The appellants were members of a group of animal rights supporters who were demonstrating on a highway outside a shop which was selling furs. The demonstration took the form of displaying banners and offering leaflets to passers-by. The appellants were arrested. In due course they were convicted by the justices of wilfully obstructing, without lawful authority or excuse, free passage along the highway, contrary to s 137 of the Highways Act 1980. The Crown Court, following Waite v Taylor (1985) 149 JP 551, found that standing on the highway offering leaflets and holding banners was not incidental to its lawful user, and that therefore the appellant had wilfully obstructed the highway. Accordingly, they dismissed appeals against conviction. On appeal to the Queen's Bench Divisional Court by way of case stated.

"The question for the opinion of the High Court is whether we correctly interpreted the meaning of the words 'willfully obstruct', and whether the facts of the case are capable as a matter of law of justifying a conviction."

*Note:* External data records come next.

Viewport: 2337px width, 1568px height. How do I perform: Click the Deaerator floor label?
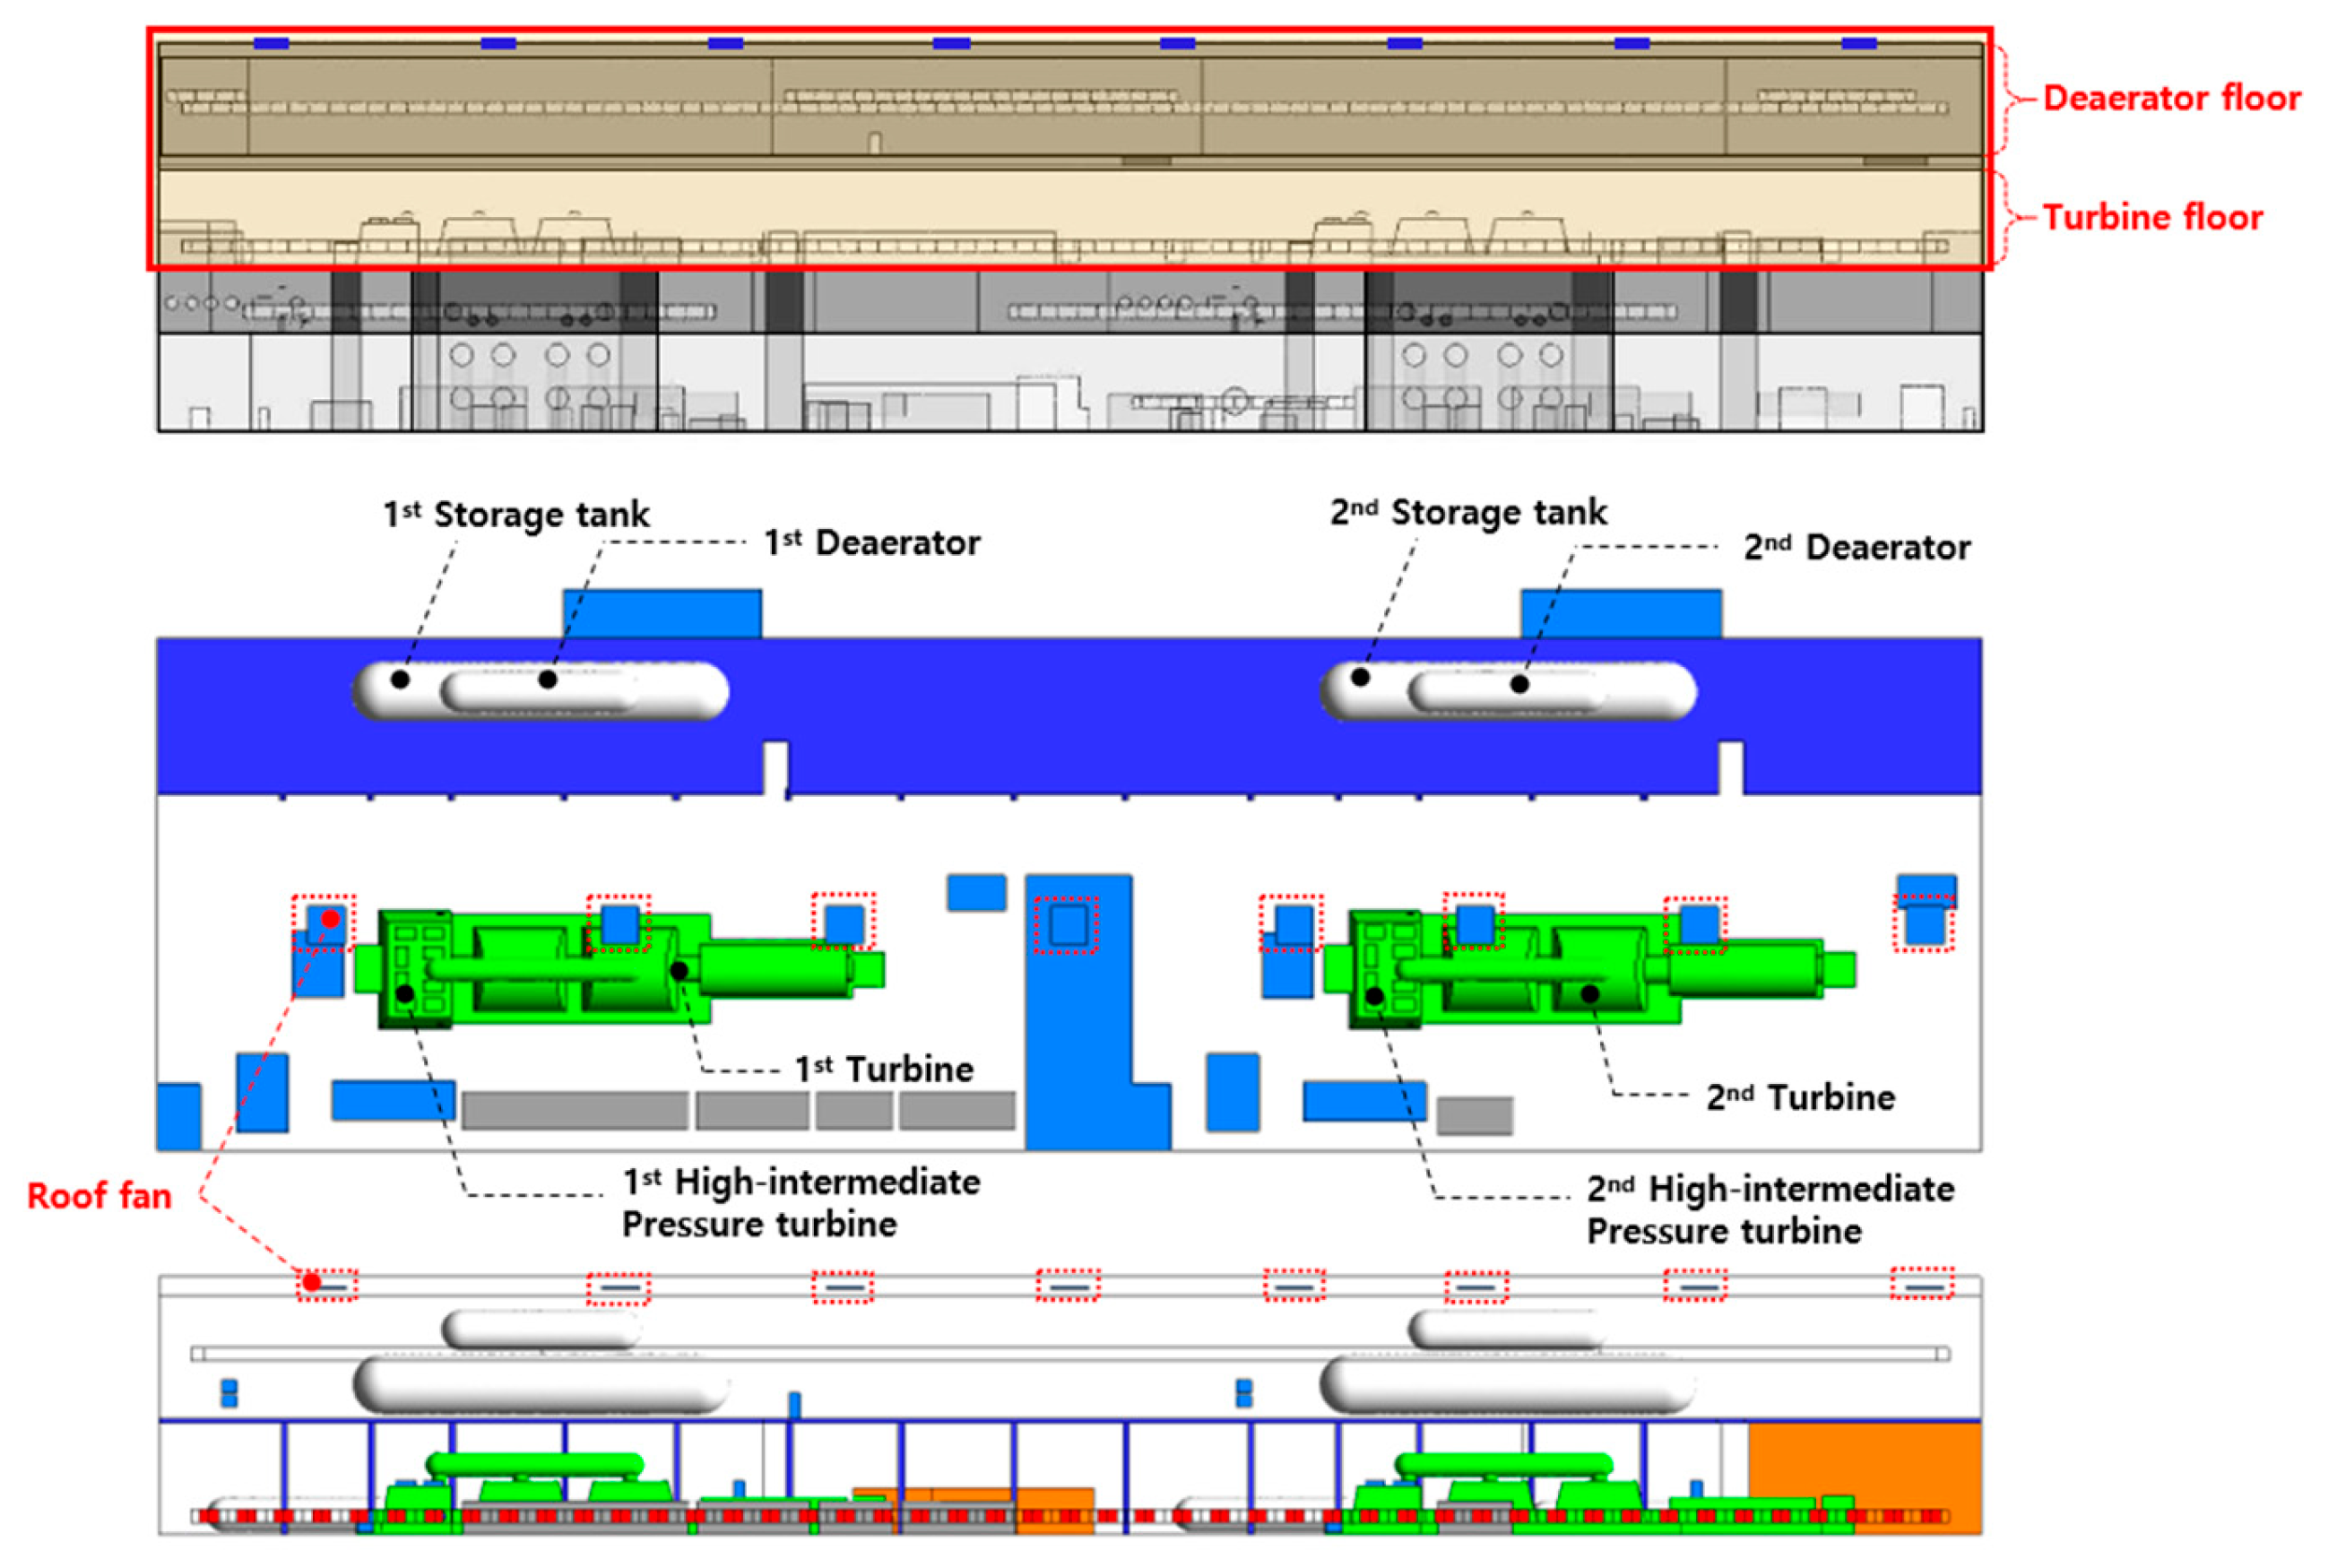[x=2171, y=98]
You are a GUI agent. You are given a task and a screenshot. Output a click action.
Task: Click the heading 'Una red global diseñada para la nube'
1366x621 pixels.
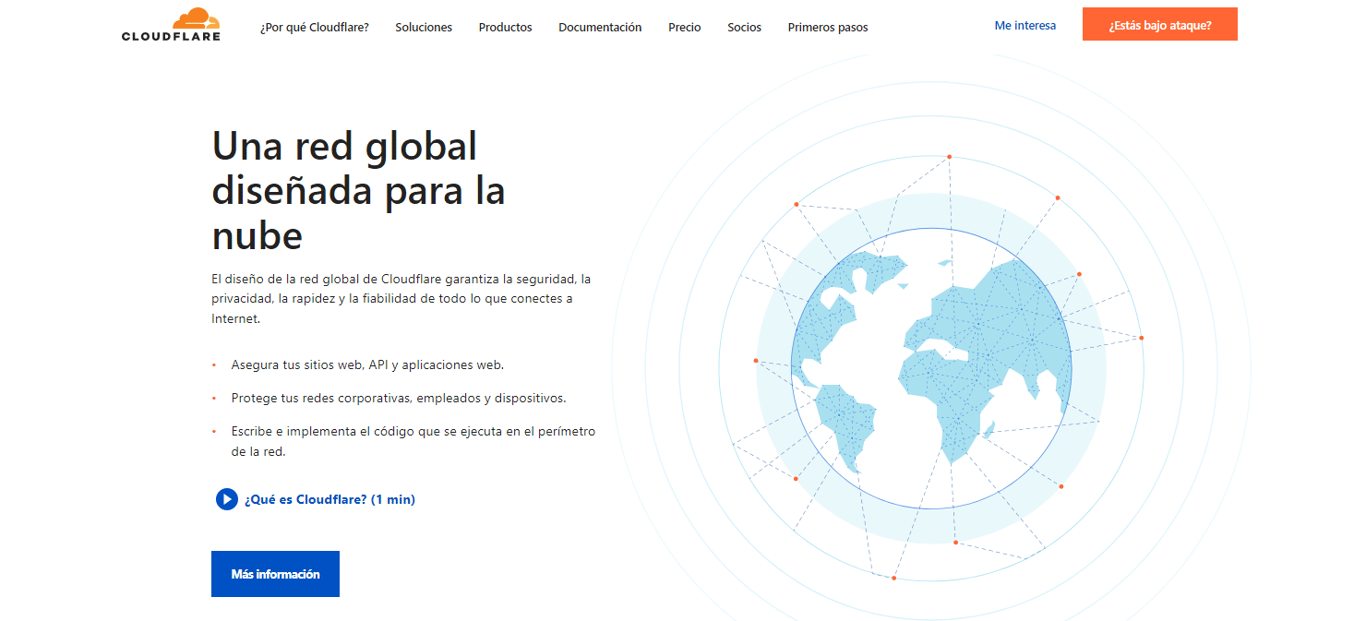[357, 190]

" [Willful Obstruction] is when obstruction is caused purposely or deliberately". However, precedents have indicated two further elements must be satisfied before any one can be convicted of these offenses. First, the defendant must have no lawful authority or excuse to engage in the act in question. Second, the court must determine whether the acts engaged in are reasonable. The court went declared, however, that it viewed excuse and reasonableness as the same critiria. It placed the emphasis on where there was no lawful authority. Furthermore, it established that use amounting to an obstruction that is or is not an unreasonable use of the highway is a question of fact. It depends on all the circumstances, including the length of time the obstruction continues, the place where it occurs, the purpose for which it is done, and, of course, whether it does in fact cause an actual obstruction as opposed to a potential obstruction.

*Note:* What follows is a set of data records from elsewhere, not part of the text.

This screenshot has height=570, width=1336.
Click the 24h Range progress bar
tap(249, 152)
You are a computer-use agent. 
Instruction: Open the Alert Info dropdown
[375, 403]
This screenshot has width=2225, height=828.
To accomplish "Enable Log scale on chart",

The court then outlined an approach for magistrates who are dealing with the issues that were raised in this case. First, the court should query whether there was an obstruction. Any stopping on the highway, whether it be on the carriage way or on the footway, is prima facie an obstruction unless the obstruction is so small that it comes within the rubric de minimis. Second, whether the act in question was willful and deliberate. Thus a pedestrian or a motorist who had to stop because of exogenoues circumstances is not engaged in a willful act. Third, is whether the prosecution proved that obstruction was without lawful authority or excuse. Lawful authority includes: permits and licences granted under statutory provision for street vendors and street markets. Lawful excuse embraces activities otherwise lawful in themselves which may or may not be reasonable.